## Work to complete
The full listing should be written out verbatim, and its images should be dropped.
• • • • •
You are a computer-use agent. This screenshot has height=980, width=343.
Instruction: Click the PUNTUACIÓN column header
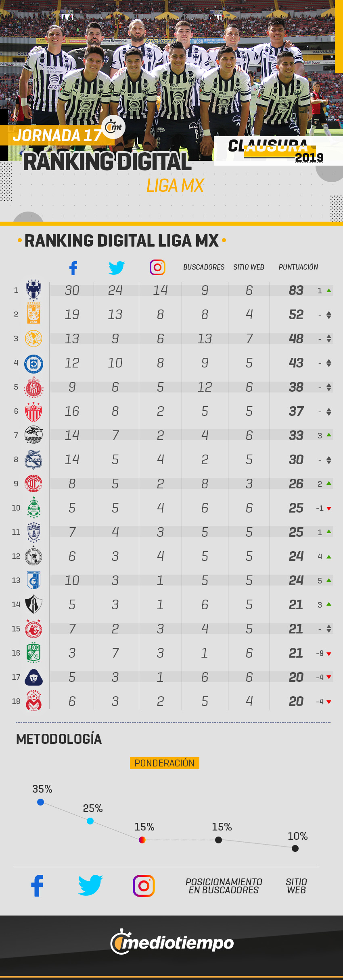(298, 267)
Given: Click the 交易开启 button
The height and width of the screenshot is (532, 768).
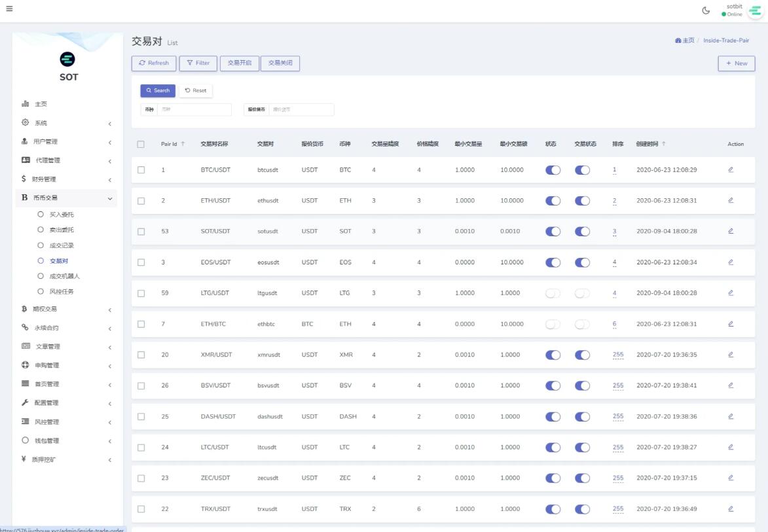Looking at the screenshot, I should pos(239,63).
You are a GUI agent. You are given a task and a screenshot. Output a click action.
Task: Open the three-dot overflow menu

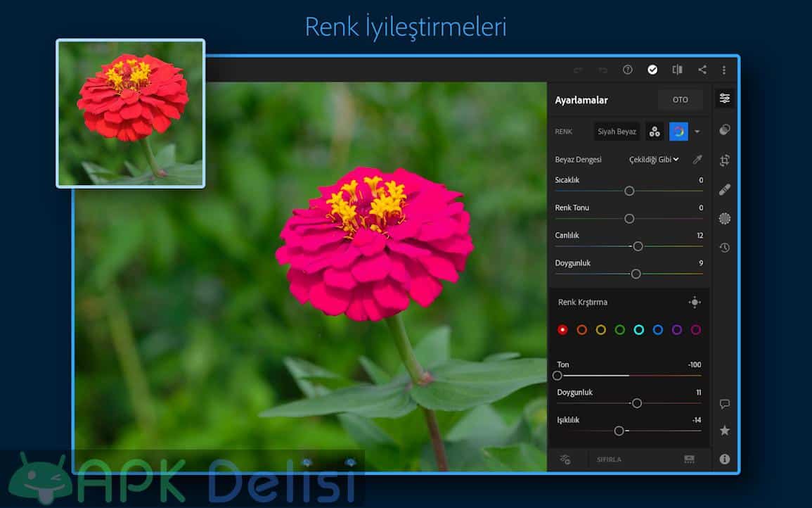click(724, 70)
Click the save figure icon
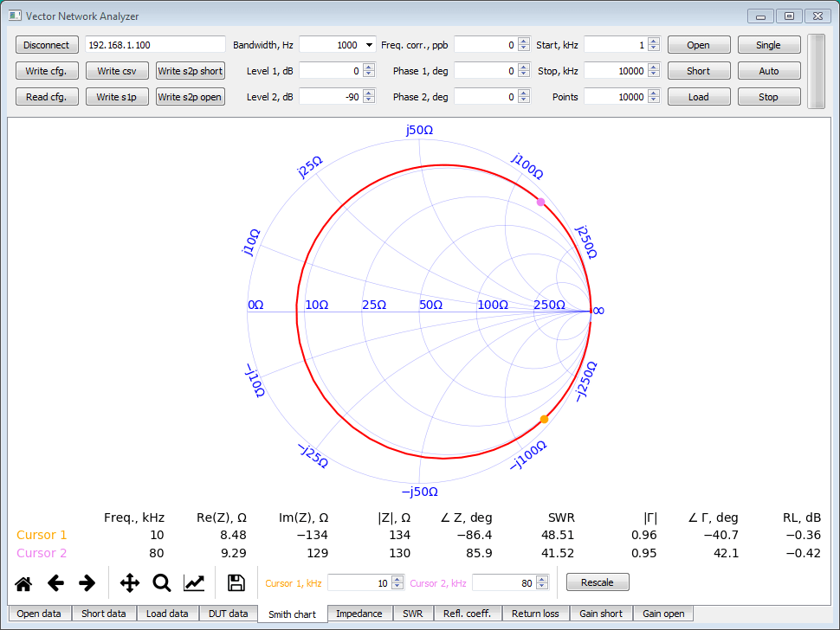The image size is (840, 630). click(235, 582)
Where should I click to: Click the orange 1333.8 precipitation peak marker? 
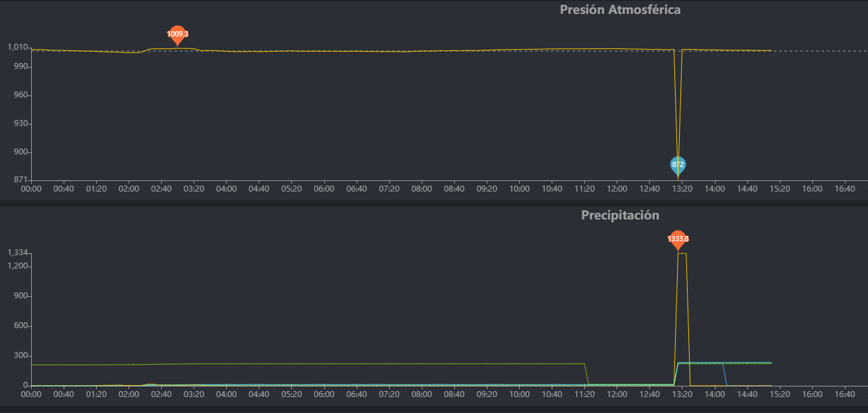pyautogui.click(x=678, y=239)
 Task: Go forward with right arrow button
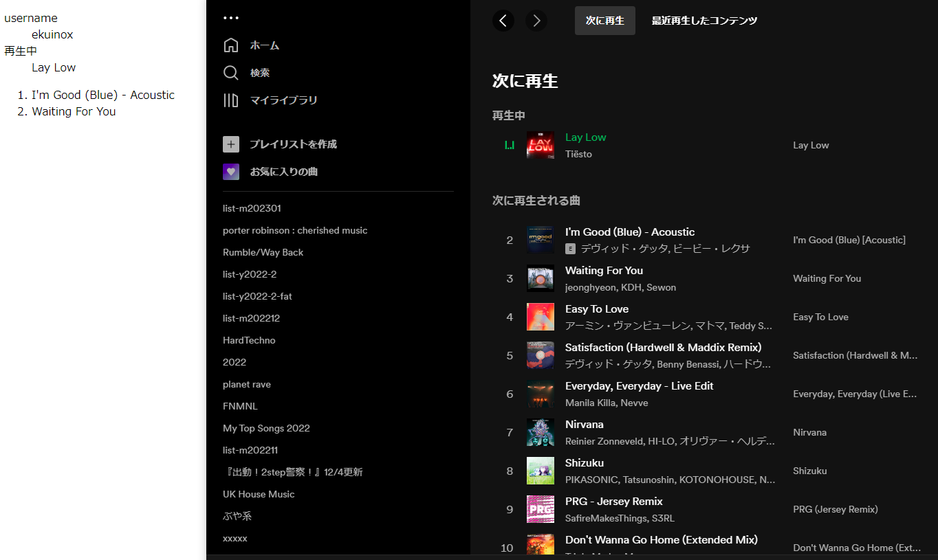(536, 21)
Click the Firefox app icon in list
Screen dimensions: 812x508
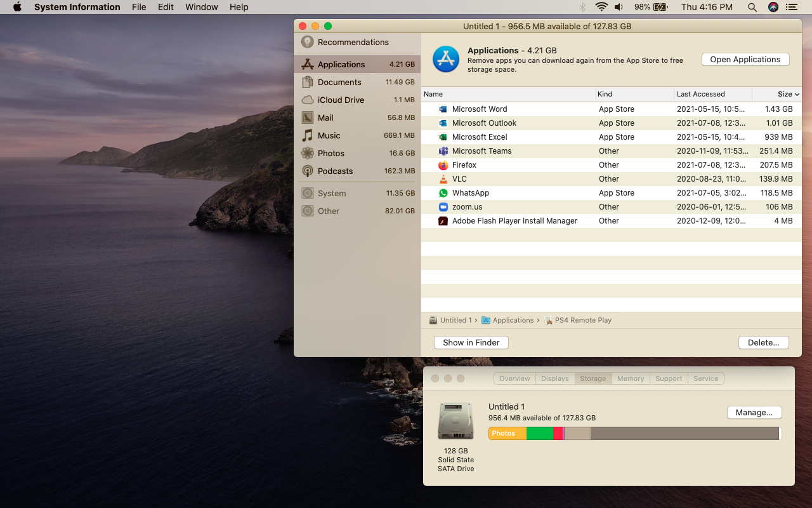coord(443,165)
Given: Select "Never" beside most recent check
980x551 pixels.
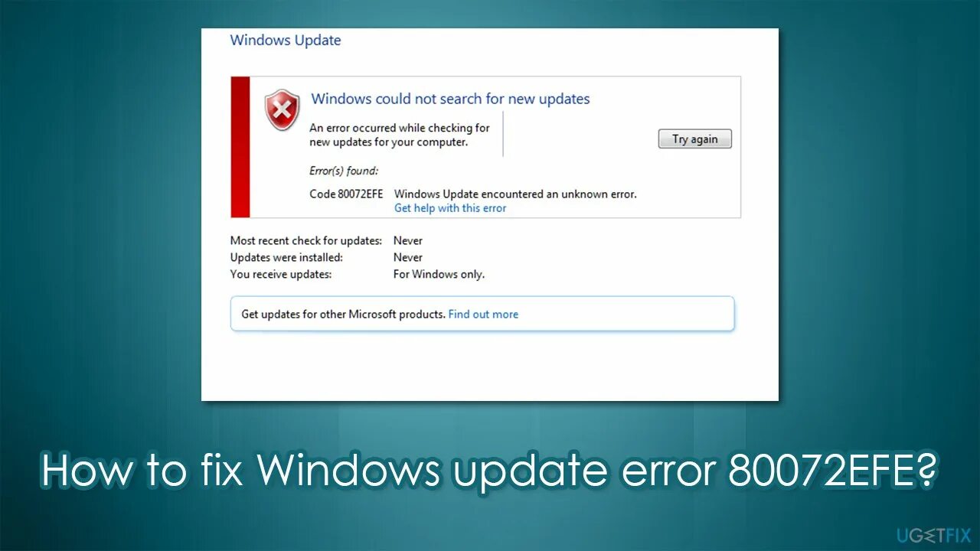Looking at the screenshot, I should pyautogui.click(x=408, y=240).
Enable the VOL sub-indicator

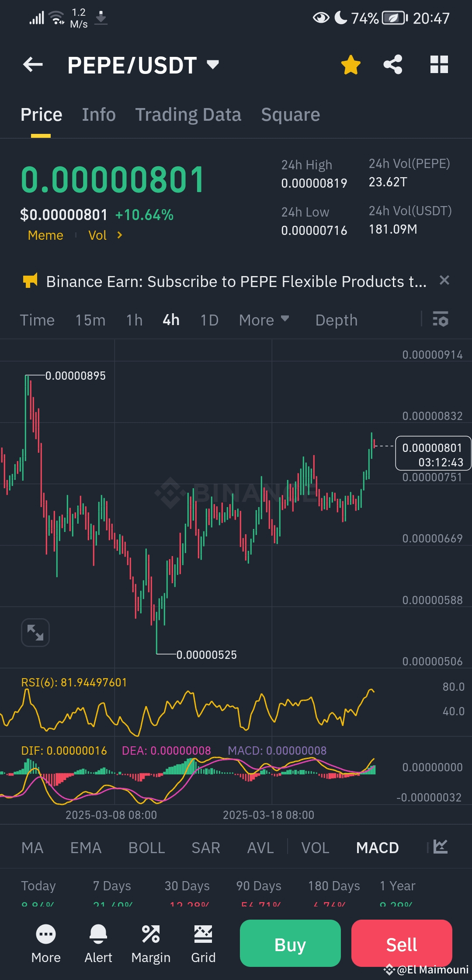point(315,848)
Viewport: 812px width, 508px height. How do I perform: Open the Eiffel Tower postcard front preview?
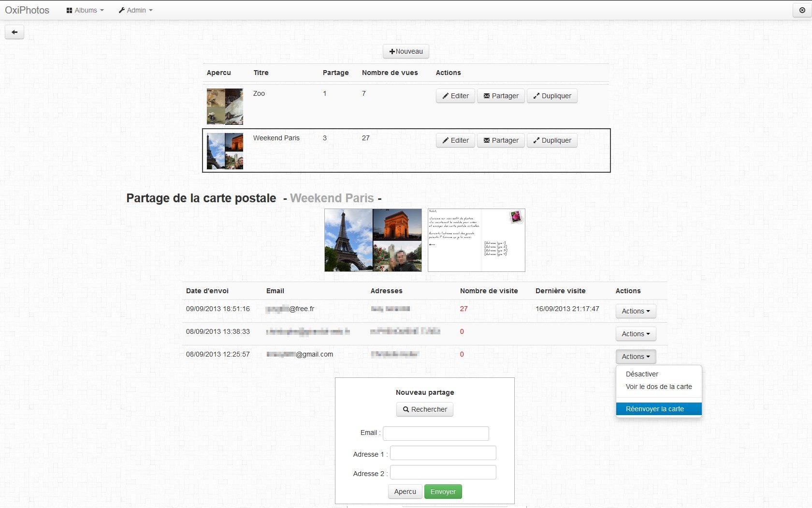(x=373, y=240)
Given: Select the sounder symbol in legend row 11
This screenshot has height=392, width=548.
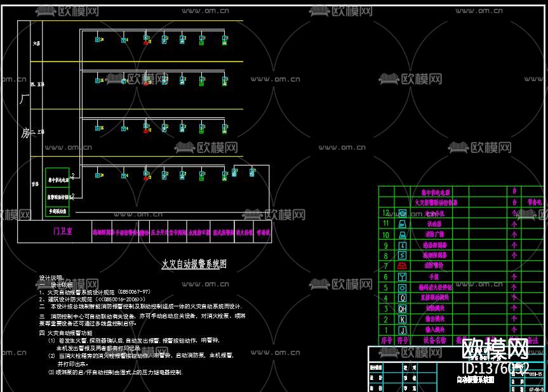Looking at the screenshot, I should click(401, 224).
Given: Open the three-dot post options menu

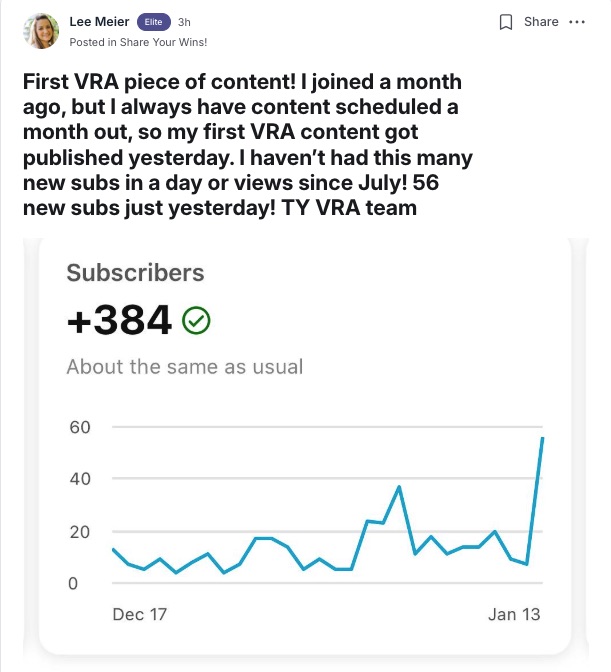Looking at the screenshot, I should pyautogui.click(x=576, y=22).
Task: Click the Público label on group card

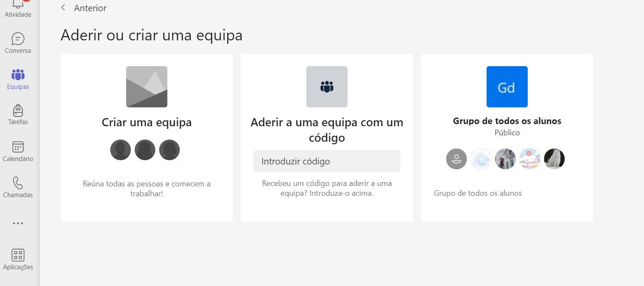Action: (x=507, y=133)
• • • • •
## Reply
You are a computer-use agent. This screenshot has height=980, width=343.
Instruction: Click the PUNTUACIÓN column header
(298, 267)
Given: Click the 交易开启 button
The height and width of the screenshot is (532, 768).
Looking at the screenshot, I should pos(239,63).
You are a GUI agent. You are given a task and a screenshot. Output a click action.
Task: Open the three-dot overflow menu

click(724, 70)
Click the save figure icon
The image size is (840, 630). click(235, 582)
Where should I click to: Click the orange 1333.8 precipitation peak marker? 
pyautogui.click(x=678, y=239)
 Task: Go forward with right arrow button
(536, 21)
Click the Firefox app icon in list
Screen dimensions: 812x508
coord(443,165)
Given: Select "Never" beside most recent check
980x551 pixels.
Looking at the screenshot, I should pyautogui.click(x=408, y=240).
Enable the VOL sub-indicator

point(315,848)
Viewport: 812px width, 508px height. How do I perform: Open the Eiffel Tower postcard front preview?
(x=373, y=240)
Given: Select the sounder symbol in legend row 11
This screenshot has height=392, width=548.
Looking at the screenshot, I should click(401, 224).
Given: Open the three-dot post options menu

Looking at the screenshot, I should pyautogui.click(x=576, y=22).
Task: Click the Público label on group card

Action: (x=507, y=133)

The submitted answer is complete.